GIVEN TEXT:
------------------------------------------------------------

So how did they solve all the obstacles they encountered to win over their enemies? They “build on each other” (an fitting Lego liner that sums up its world-wide known product).

It took another subsequent and devastating natural calamities – the Bohol earthquake and the Yolanda supertyphoon, to bring to focus the capacity for vast outpouring of kindness and love of one fellowman to another. Filipinos from all walks of life and in all regions of the world, regardless of religious, political or social affiliations, have banded together to pray for, to donate or to volunteer in their heartwarming intention to ease the hopelessness and helplessness that the victims after losing their loved ones and their lifetime belongings. And the international community was equally pro-active and quick-responding in providing technical and medical expertise to alleviate the dire situations especially in those hard-hit yet hard-to-reach areas. Stories how young children donate their piggy-bank savings, how the “poorest among the poor” even donates his very meager daily earnings to buy relief goods or how a looted grocery owner even ask one lady looter who thanked her because it was her child’s birthday that day and they have nothing to eat if she will not join the mad scramble to steal from other people can simply bring one’s misty eyes to tears.

------------------------------------------------------------

EXCERPTED RECORDS:
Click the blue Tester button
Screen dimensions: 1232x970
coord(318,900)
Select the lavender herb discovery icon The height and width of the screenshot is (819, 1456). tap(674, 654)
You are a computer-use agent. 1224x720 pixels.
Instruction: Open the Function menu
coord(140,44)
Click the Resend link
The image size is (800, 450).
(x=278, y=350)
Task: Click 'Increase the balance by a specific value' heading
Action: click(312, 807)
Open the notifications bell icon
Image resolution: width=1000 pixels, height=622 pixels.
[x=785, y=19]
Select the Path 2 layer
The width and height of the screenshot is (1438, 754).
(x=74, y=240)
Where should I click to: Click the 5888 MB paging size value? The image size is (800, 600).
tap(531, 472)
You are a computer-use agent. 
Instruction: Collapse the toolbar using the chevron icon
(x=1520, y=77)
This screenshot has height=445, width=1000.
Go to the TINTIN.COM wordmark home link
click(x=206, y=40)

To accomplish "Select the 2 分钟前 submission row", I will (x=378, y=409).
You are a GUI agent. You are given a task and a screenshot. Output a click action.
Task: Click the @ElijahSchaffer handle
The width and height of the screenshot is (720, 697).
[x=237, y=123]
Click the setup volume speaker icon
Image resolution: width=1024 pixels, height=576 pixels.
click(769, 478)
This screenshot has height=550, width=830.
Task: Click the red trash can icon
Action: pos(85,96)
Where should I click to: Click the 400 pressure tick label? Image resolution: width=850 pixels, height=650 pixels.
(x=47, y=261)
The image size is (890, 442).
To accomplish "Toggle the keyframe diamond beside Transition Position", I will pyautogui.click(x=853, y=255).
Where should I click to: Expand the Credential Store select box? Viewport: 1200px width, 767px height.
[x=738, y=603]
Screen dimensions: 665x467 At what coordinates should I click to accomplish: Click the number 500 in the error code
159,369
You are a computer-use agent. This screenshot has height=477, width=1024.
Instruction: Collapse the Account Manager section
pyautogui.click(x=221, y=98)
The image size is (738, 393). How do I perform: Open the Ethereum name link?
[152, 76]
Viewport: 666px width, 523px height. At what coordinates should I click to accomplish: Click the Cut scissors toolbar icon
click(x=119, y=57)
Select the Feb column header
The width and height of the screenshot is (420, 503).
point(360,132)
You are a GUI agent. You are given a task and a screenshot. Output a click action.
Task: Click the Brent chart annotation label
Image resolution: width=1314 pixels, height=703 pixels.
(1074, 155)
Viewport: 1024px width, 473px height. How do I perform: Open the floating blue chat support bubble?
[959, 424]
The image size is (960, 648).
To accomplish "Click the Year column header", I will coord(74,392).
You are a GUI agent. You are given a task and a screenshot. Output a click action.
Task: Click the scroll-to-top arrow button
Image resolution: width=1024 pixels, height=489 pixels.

------------------------------------------------------------

QUESTIONS:
1 - Return a verbatim copy of the passage on earthquake and typhoon relief, beginning at the words "So how did they" and ending after the words "world-wide known product).".
2 - Answer these from the passage on earthquake and typhoon relief:
(a) Which phrase, described as a Lego liner, appears in quotation marks?
(b) Which two natural calamities does the passage name?
(c) What did the international community provide?
The lines play no part in this work.

RESPONSES TO THE TASKS:
1 -
So how did they solve all the obstacles they encountered to win over their enemies? They “build on each other” (an fitting Lego liner that sums up its world-wide known product).

2 -
(a) "build on each other"
(b) The Bohol earthquake and the Yolanda supertyphoon
(c) Technical and medical expertise